Optimizing the efficiency of perovskite solar cells for improved performance and energy conversion using temporal dynamic graph neural network

Abstract

Perovskite solar cells represent a promising solution for next-generation solar energy due to their high power conversion efficiency (PCE) and cost-effective fabrication. However, enhancing their performance remains a major challenge, largely because existing material selection and optimization methods rely heavily on time-consuming, trial-and-error experimentation. To overcome these limitations, a hybrid framework combining temporal dynamic graph neural networks (TDGNN) and human evolutionary optimization (HEO) referred to as the TDGNN-HEO method is proposed for improving prediction accuracy and optimizing the efficiency of perovskite tandem solar cells.
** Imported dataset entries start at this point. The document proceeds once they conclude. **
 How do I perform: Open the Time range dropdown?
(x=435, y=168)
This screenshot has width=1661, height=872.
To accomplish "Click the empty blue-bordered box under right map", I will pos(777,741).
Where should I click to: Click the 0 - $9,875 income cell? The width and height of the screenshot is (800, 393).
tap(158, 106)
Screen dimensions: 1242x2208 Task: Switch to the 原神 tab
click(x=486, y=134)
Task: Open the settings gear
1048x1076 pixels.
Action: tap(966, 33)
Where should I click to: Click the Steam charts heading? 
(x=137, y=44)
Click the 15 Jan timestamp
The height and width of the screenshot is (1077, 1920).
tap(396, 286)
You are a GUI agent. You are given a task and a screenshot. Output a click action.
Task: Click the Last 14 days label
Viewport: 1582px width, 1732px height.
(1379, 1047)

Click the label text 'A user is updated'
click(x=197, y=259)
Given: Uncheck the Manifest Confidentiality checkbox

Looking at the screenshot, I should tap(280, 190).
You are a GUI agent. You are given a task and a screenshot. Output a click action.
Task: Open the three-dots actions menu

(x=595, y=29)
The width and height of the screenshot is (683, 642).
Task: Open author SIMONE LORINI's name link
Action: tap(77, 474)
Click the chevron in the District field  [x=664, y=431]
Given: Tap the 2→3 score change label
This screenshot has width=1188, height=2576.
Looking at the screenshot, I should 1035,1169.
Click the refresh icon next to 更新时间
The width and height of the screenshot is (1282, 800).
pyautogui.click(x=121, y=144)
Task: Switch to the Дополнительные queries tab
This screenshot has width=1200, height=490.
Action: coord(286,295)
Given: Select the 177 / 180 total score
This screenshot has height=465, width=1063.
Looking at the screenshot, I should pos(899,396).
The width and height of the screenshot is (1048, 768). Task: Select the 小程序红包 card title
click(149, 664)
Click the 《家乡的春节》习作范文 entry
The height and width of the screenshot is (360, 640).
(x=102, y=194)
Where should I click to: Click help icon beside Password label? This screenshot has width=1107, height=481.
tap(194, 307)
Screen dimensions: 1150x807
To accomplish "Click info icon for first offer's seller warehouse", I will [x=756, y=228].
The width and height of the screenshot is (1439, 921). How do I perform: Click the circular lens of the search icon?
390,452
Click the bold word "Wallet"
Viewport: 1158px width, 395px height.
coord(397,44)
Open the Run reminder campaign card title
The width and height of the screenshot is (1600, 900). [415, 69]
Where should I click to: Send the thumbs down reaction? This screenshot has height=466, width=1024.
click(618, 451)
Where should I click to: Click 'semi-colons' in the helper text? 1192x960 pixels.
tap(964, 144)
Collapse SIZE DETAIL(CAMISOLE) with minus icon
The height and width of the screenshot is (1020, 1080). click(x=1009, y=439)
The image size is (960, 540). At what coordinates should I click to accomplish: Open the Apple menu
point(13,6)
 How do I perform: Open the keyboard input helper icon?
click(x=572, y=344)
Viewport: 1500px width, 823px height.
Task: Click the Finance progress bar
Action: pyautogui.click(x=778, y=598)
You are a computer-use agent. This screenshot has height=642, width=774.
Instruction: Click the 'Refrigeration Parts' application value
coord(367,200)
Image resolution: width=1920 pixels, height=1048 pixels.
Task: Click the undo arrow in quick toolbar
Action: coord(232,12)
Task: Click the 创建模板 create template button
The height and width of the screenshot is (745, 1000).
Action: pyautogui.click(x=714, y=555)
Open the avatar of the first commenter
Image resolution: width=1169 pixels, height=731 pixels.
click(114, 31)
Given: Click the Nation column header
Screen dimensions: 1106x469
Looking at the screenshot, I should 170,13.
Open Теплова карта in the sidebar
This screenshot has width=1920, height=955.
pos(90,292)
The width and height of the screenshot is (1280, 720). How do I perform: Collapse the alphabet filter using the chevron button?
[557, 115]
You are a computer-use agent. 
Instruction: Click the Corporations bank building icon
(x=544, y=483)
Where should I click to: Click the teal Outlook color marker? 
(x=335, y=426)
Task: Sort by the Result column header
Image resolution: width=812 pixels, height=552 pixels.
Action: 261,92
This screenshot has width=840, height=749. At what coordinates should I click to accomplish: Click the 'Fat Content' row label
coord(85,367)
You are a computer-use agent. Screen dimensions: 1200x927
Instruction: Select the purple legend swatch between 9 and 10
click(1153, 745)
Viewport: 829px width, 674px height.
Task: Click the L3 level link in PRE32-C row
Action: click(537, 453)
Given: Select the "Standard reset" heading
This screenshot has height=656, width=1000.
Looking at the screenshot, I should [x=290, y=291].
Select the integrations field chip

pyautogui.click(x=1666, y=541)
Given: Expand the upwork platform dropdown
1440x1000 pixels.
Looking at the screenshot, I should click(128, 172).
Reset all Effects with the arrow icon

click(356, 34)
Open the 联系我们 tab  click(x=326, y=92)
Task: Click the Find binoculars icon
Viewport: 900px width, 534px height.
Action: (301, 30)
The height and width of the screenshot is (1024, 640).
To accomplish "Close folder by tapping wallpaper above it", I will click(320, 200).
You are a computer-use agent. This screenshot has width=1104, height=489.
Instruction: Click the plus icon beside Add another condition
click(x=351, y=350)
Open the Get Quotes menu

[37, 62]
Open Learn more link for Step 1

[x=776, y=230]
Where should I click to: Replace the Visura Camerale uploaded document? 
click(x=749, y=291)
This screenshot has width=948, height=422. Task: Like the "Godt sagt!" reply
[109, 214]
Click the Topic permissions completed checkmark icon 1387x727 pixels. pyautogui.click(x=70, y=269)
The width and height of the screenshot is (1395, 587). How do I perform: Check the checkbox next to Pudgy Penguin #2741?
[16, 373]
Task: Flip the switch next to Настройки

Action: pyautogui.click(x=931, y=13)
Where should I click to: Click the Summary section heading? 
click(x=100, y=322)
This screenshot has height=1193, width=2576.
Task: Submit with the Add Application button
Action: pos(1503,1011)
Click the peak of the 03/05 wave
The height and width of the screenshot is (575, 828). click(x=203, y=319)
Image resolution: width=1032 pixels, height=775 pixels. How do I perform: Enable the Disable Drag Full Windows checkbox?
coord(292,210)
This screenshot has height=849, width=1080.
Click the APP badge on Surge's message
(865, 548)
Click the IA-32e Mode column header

The main goal of this strategy is to precisely forecast cell performance and maximize PCE. TDGNN is used to capture temporal and structural dependencies among solar cell parameters, enabling precise prediction of short-circuit current. HEO is applied to optimize the neural network’s weight parameters, enhancing learning effectiveness and overall model performance. The methodology is implemented in MATLAB and evaluated against established techniques, including convolutional neural networks, random forest algorithm, and K-nearest neighbors. Results demonstrate that the TDGNN-HEO method achieves a PCE of 20.5%, significantly outperforming the benchmark models, which yield 18.7%, 15.5%, and 10.13%, respectively. In terms of prediction accuracy, TDGNN-HEO attains 97%, compared to 85%, 75%, and 65% for the other techniques. These outcomes highlight the effectiveness of the TDGNN-HEO framework in improving both the efficiency and predictive reliability of perovskite solar cells, offering a robust data-driven solution for advancing solar cell design and performance optimization.